The example on the configuration page would result in debug output that looks something like this.
By default, debug output is generated for every request. This includes requests that end with a redirect (defined with <redirect>): the redirect is delayed and instead a link is provided to the next page, so that you can inspect the application flow. This information would be lost if the redirect was actually issued.
Especially in the redirect case, but also in general, you probably don't want the debug output to appear all the time. The debug context provides you with some control over when debug output should appear, by means of the generateOutput property. Its setter accepts a string:
- always: debug output is always generated (default).
- noredirect: debug output is always generated, except when the request ends with a redirect.
- exception: debug output is only generated in the case of an exception.
- never: debug output is never generated (this is not very useful at the moment).
- [a number]: debug output is only generated if the event cycle takes longer to process than the given number of milliseconds.
In the case of a timeout argument, debug output will always be generated if an exception occurs, even if that happens within the set timeout. In other words, exceptions are never suppressed, unless you specify 'never'. If the timeout is exceeded, redirects will be displayed (delayed).
By default, debug information is displayed at the end of the generated content (in case of html output, within the body). This is not the only thing you can do with it. It is in fact quite easy to extend the default functionality so that instead of displaying the output, it is sent to a dedicated inbox. Another use case is storing the debug information in a database for later analysis.

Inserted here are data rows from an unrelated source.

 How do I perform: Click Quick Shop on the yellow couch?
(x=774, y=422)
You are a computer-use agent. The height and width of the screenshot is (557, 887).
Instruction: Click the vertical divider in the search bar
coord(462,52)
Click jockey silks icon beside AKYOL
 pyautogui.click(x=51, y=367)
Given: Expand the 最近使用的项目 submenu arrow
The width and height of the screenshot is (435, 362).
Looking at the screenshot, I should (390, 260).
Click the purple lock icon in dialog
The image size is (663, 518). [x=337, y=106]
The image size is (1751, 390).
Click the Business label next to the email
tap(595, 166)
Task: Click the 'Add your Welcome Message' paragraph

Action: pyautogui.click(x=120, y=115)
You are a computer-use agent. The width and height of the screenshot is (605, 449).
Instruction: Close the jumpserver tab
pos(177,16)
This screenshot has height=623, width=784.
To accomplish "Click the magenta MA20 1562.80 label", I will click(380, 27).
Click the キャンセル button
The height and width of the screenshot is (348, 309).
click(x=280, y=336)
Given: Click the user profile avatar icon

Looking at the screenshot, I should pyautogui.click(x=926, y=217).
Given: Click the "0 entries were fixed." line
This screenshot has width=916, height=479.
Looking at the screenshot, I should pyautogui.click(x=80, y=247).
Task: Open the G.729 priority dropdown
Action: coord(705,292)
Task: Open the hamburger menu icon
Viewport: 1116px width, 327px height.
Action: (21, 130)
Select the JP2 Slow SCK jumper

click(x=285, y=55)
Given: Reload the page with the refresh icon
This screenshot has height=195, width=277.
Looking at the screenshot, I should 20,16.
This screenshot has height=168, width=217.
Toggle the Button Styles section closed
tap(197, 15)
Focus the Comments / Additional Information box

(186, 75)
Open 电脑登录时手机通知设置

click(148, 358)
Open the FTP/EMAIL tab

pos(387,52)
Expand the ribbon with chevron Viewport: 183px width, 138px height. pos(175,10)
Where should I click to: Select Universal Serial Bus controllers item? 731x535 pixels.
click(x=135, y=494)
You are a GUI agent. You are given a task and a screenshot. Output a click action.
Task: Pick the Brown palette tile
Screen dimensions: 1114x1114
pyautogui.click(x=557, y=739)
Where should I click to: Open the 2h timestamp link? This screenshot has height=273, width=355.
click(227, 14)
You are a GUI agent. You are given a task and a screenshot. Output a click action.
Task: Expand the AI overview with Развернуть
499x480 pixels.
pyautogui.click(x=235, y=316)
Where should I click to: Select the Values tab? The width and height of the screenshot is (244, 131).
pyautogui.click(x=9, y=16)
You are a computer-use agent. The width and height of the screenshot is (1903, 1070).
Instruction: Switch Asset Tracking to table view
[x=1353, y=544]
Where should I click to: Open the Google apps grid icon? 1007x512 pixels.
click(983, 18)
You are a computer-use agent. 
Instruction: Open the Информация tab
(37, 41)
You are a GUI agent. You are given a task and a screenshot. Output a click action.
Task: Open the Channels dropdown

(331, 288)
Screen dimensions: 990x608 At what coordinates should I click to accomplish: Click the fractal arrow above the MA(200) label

The default functionality is implemented in DefaultOutputStrategy (in the debug folder). This component implements the OutputStrategy interface. You can write your own strategy and tell the context to use it instead:
application.context.setOutputStrategy(myOutputStrategy);
The generate() method receives an array of debug messages, which are structs. The method returns a string. This string is actually appended to the response. So, for example, in order to see what's in the array, you could write the following function inside your strategy component:
component implements="cflow.debug.OutputStrategy" {
public string function generate(required array messages) {
savecontent variable="local.output" {
WriteDump(arguments.messages);
}
return local.output;
}
}
Now you know what's inside, you can write other logic against this array.
If you just want to send the output to an e-mail address, it's easier to extend the default implementation and call super like this:
component extends="cflow.debug.DefaultOutputStrategy" {
public string function generate(required array messages) {
var output = super.generate(arguments.messages);
// send e-mail (Railo specific)
mail from="app@mycompany" to="inbox@mycompany" subject="Debug info" type="html" {
WriteOutput(output);
}
return "";
}
}
The method returns an empty string, so no debug output is actually displayed on the page itself. This is nice if you want to receive reports of usage by non-technical users.
Combined with the generateOutput property, this can be quite powerful. For instance:
application.context.setGenerateOutput(200);
will now send you an e-mail for every exception and every request that took more than 200 ms. Nice!
The overhead in collecting debug information is (probably) not very big, but it's there. So don't use the debug context in production without thinking.